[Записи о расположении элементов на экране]
──────
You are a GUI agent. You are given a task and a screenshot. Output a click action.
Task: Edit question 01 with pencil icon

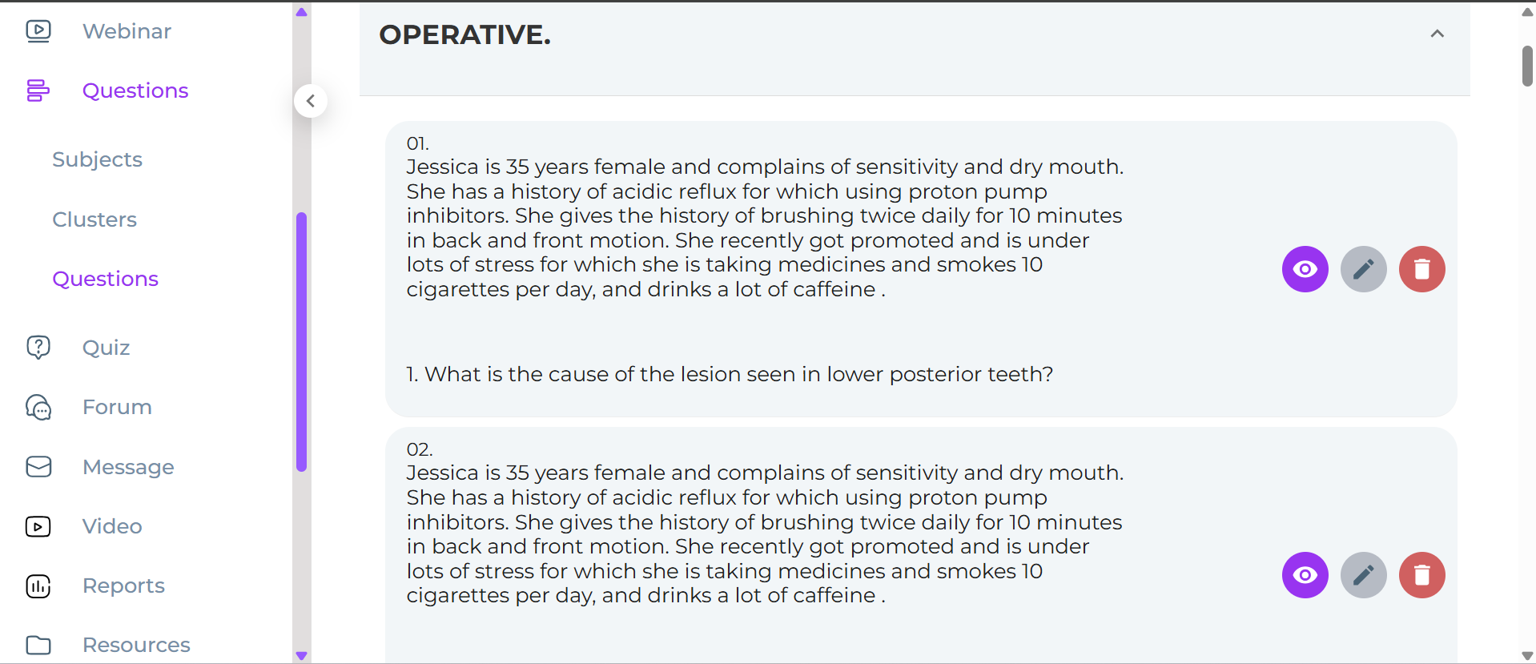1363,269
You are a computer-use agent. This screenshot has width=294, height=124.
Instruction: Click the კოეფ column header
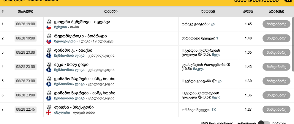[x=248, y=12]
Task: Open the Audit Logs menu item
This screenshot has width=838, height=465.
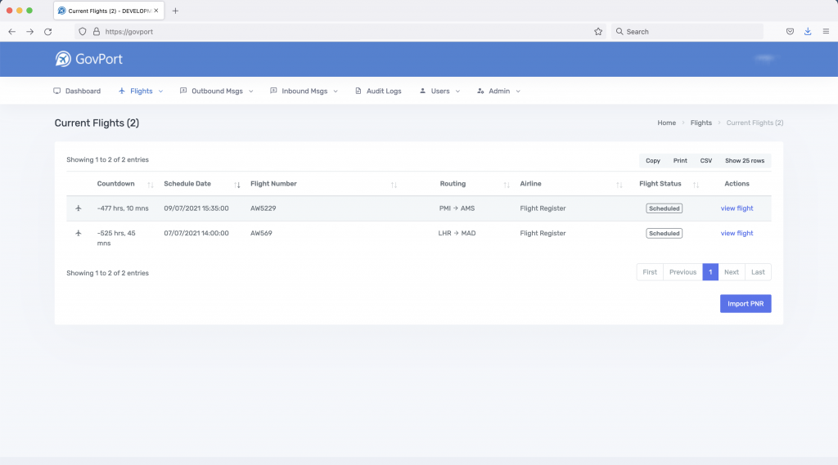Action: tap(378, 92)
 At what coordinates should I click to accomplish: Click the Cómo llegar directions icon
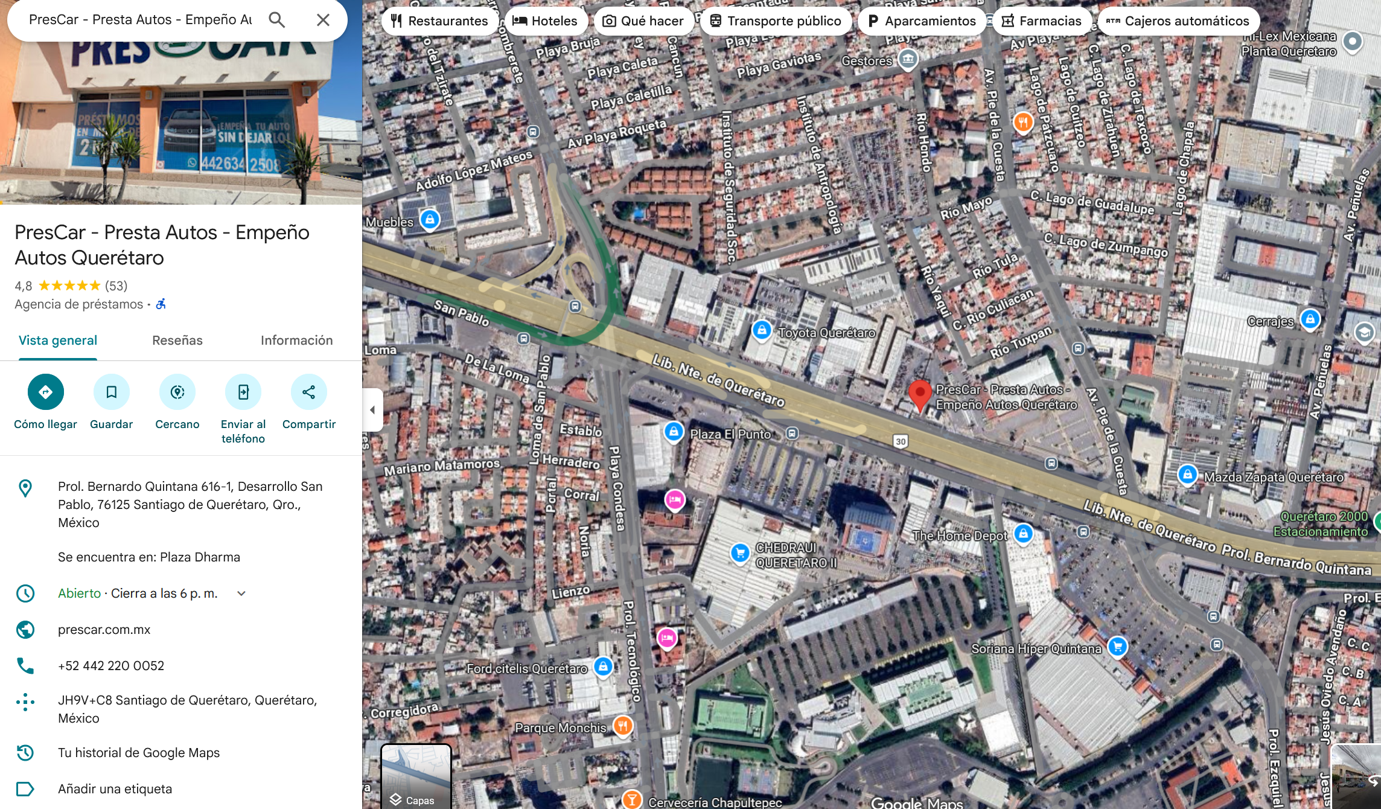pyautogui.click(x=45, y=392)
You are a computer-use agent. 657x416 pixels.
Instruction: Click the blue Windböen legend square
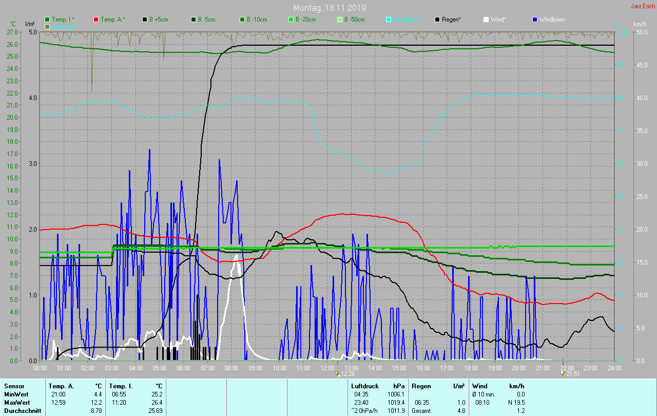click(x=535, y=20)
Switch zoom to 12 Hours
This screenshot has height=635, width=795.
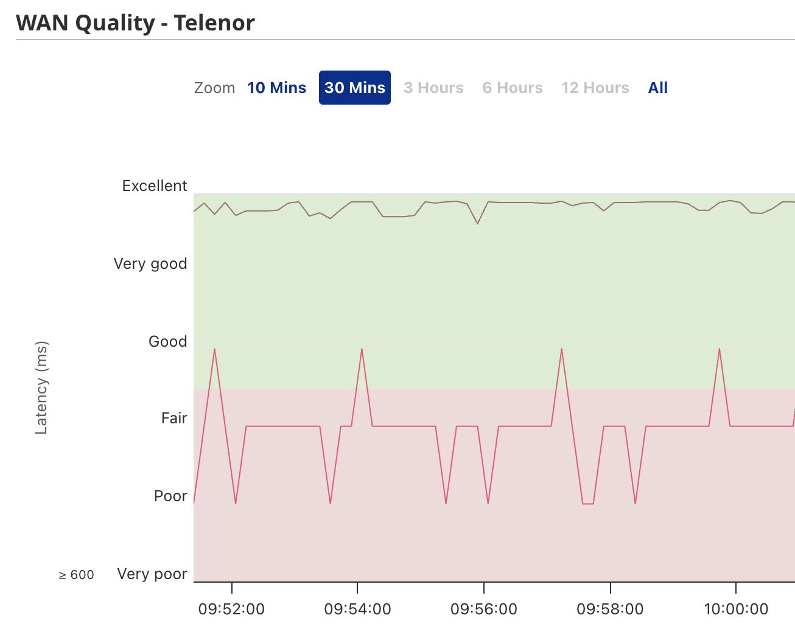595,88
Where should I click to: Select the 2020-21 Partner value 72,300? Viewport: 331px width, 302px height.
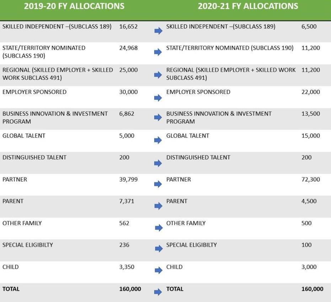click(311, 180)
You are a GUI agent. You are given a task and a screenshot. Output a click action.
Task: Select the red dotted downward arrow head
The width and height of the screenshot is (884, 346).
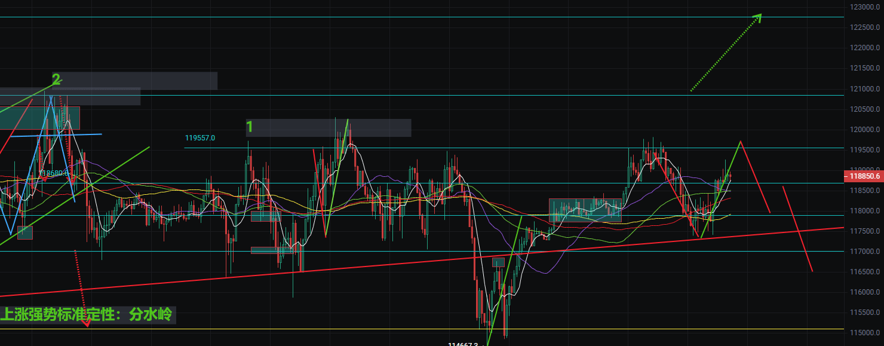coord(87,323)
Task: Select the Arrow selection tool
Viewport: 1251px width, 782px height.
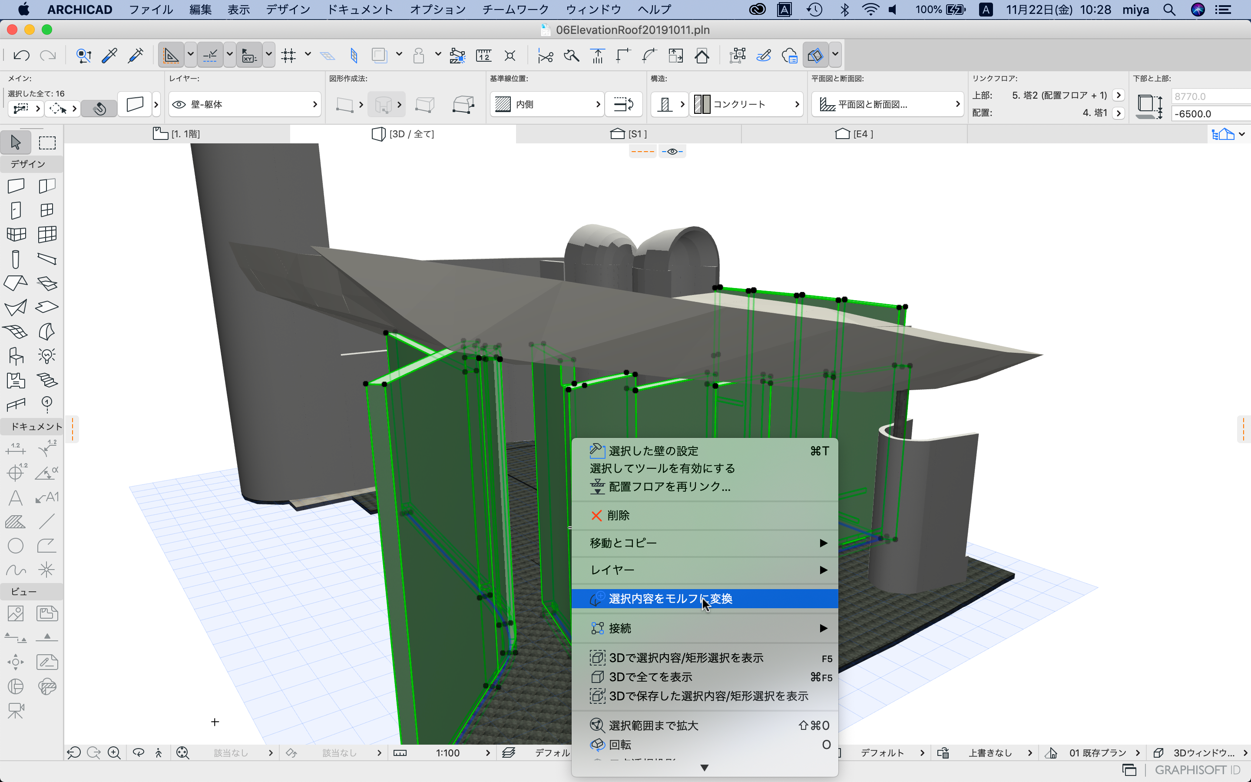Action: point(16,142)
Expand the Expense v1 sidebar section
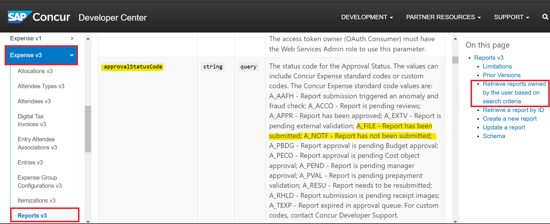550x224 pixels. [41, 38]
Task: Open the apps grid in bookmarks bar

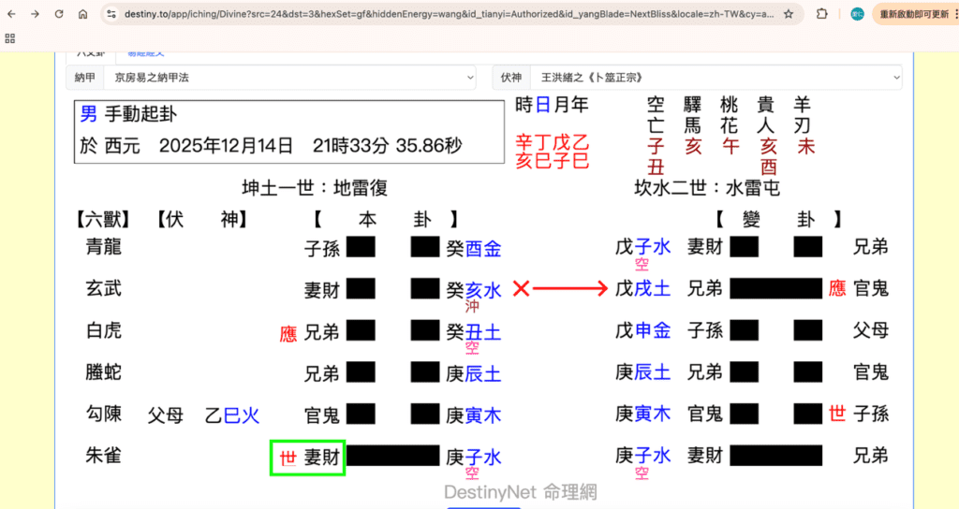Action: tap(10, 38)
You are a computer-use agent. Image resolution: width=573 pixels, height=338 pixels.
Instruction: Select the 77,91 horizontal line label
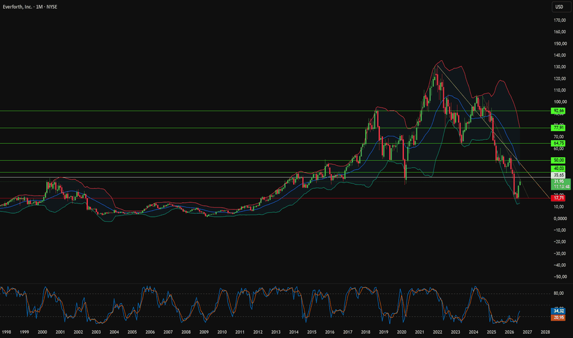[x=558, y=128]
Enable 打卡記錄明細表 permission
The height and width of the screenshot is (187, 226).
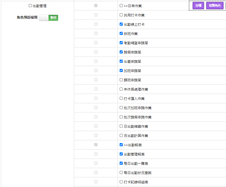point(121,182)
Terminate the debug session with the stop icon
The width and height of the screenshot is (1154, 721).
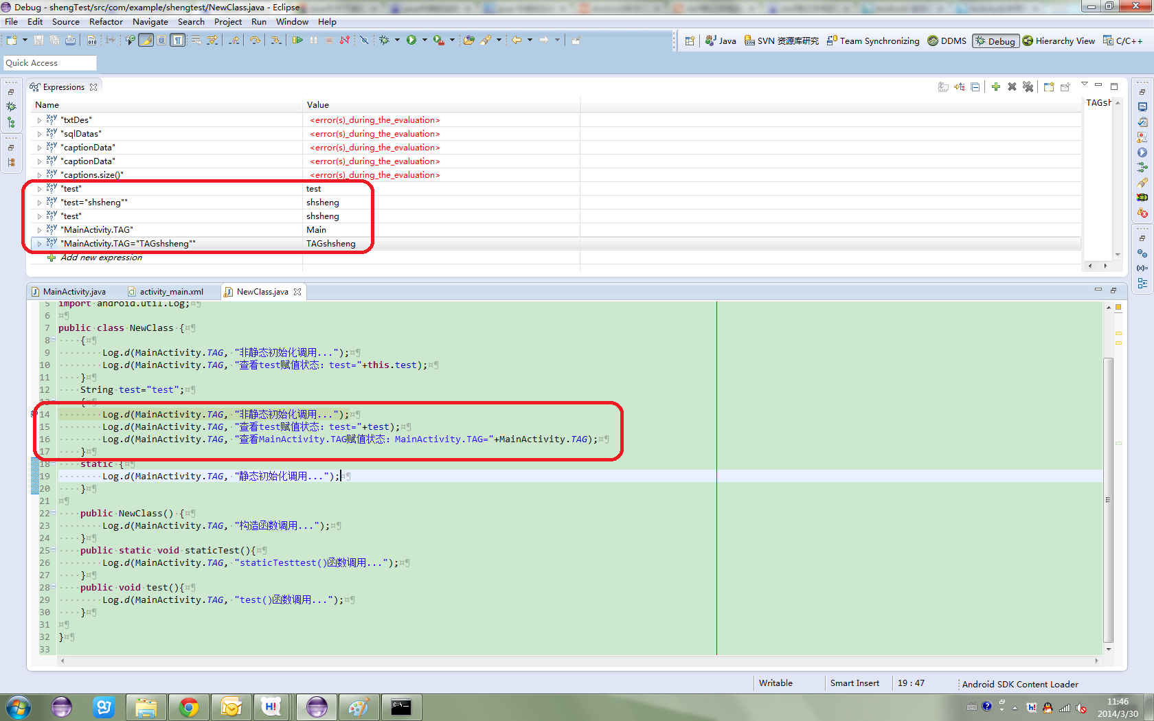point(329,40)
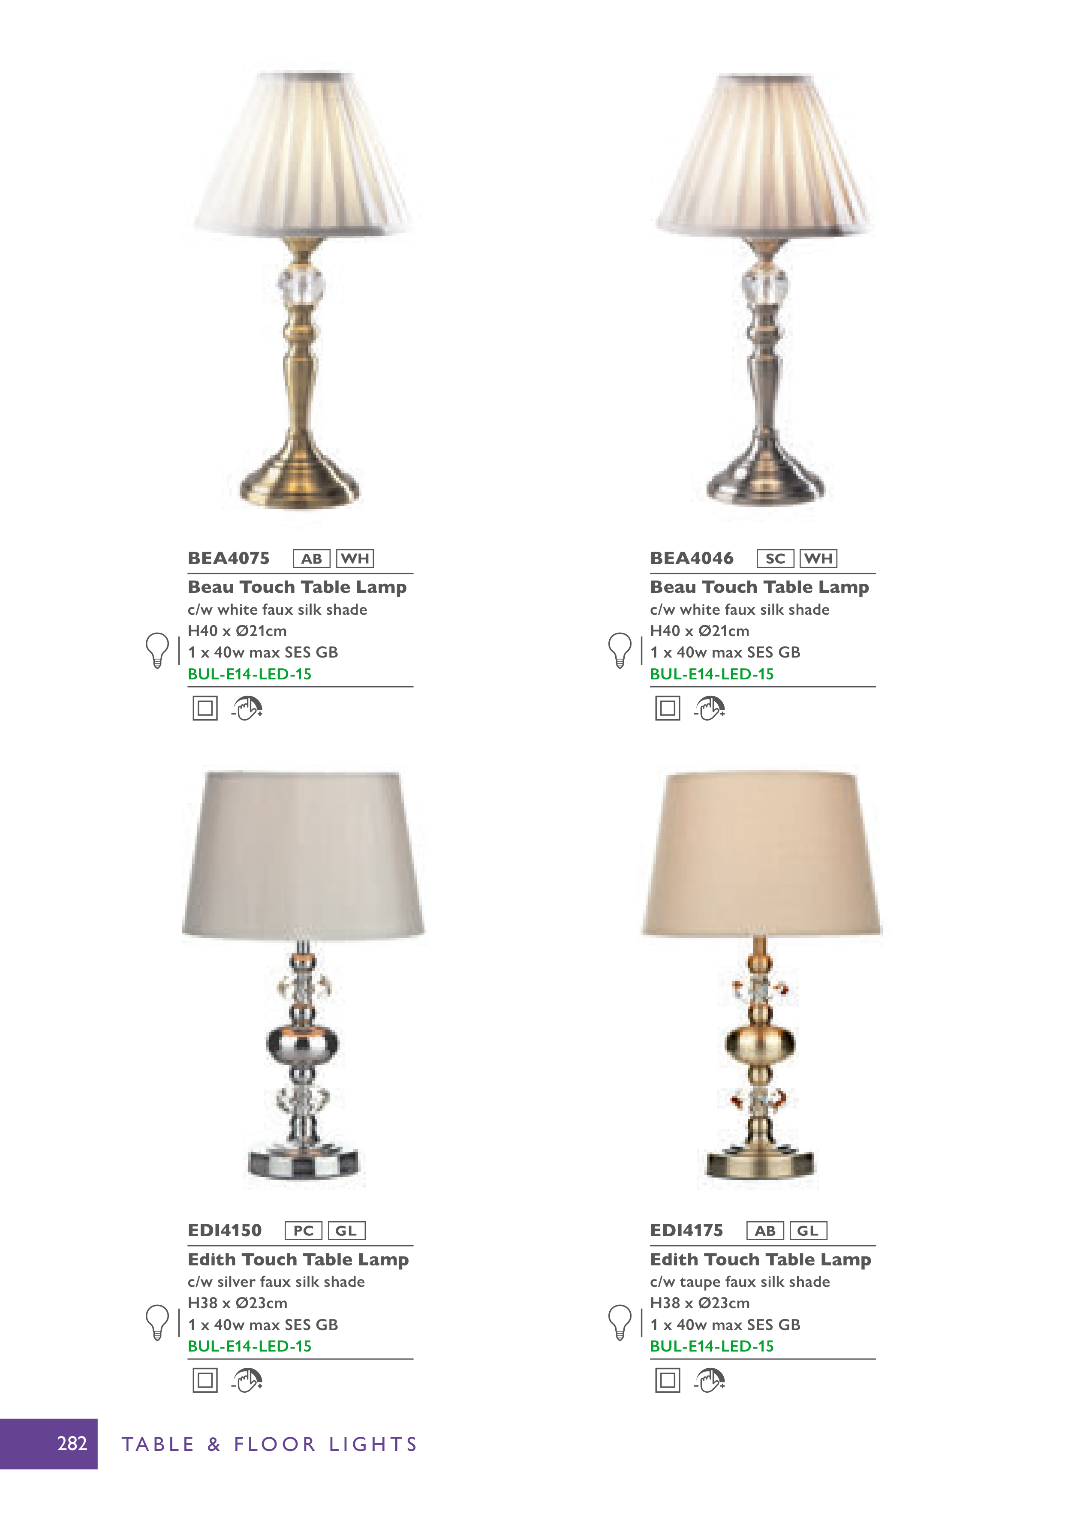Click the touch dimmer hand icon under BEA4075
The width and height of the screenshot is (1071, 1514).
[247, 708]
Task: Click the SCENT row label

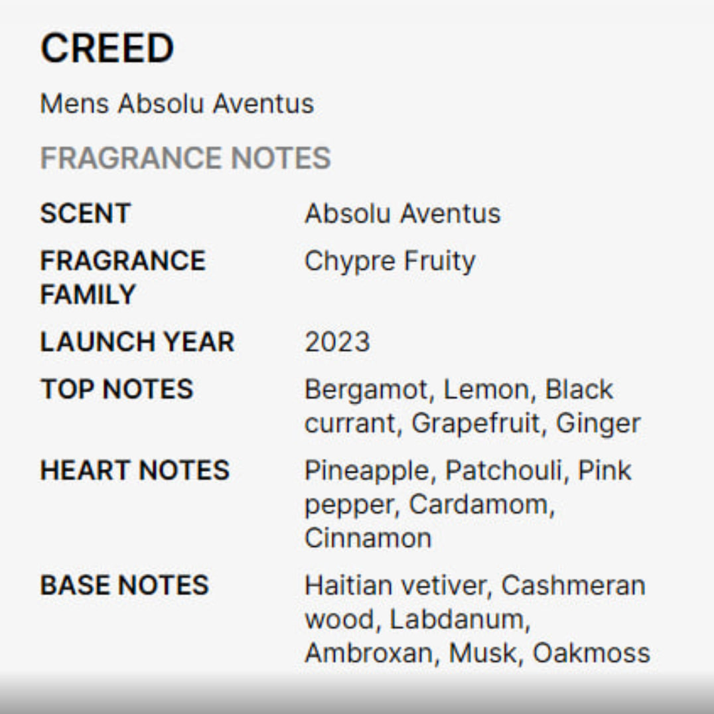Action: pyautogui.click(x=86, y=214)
──────
ВЫПОЛНИТЕ ЗАДАНИЕ –
Замените в листинге «Instruction» на «Step» и перепишите весь листинг, больше ничего не меняя. Изображения в ответ не включайте.

ПИСЬМЕННЫЙ ОТВЕТ –
You are a GUI agent. You are given a task and a screenshot. Output a click action.
Task: Edit question 01 with pencil icon

1363,269
You are a computer-use agent. This screenshot has width=294, height=124.
Step: Click the კოეფ column header
[x=248, y=12]
Task: Open the Audit Logs menu item
This screenshot has width=838, height=465.
Action: tap(378, 92)
 At what coordinates should I click to accomplish: Click the Cómo llegar directions icon
pyautogui.click(x=45, y=392)
You are a computer-use agent. 657x416 pixels.
Step: Click the blue Windböen legend square
click(x=535, y=20)
Switch zoom to 12 Hours
This screenshot has height=635, width=795.
595,88
Where should I click to: Select the 2020-21 Partner value 72,300? Viewport: 331px width, 302px height.
click(311, 180)
You are a GUI agent. You are given a task and a screenshot. Output a click action.
Task: Select the red dotted downward arrow head
The width and height of the screenshot is (884, 346).
coord(87,323)
Task: Select the Arrow selection tool
Viewport: 1251px width, 782px height.
Action: point(16,142)
Expand the Expense v1 sidebar section
550x224 pixels. [41, 38]
Task: Open the apps grid in bookmarks bar

Action: tap(10, 38)
You are a computer-use agent. Image resolution: width=573 pixels, height=338 pixels.
Step: Select the 77,91 horizontal line label
[x=558, y=128]
Enable 打卡記錄明細表 permission
The height and width of the screenshot is (187, 226).
point(121,182)
Terminate the debug session with the stop icon
The width and height of the screenshot is (1154, 721).
point(329,40)
Click the touch dimmer hand icon under BEA4075
The width and height of the screenshot is (1071, 1514).
[247, 708]
Task: Click the SCENT row label

Action: pyautogui.click(x=86, y=214)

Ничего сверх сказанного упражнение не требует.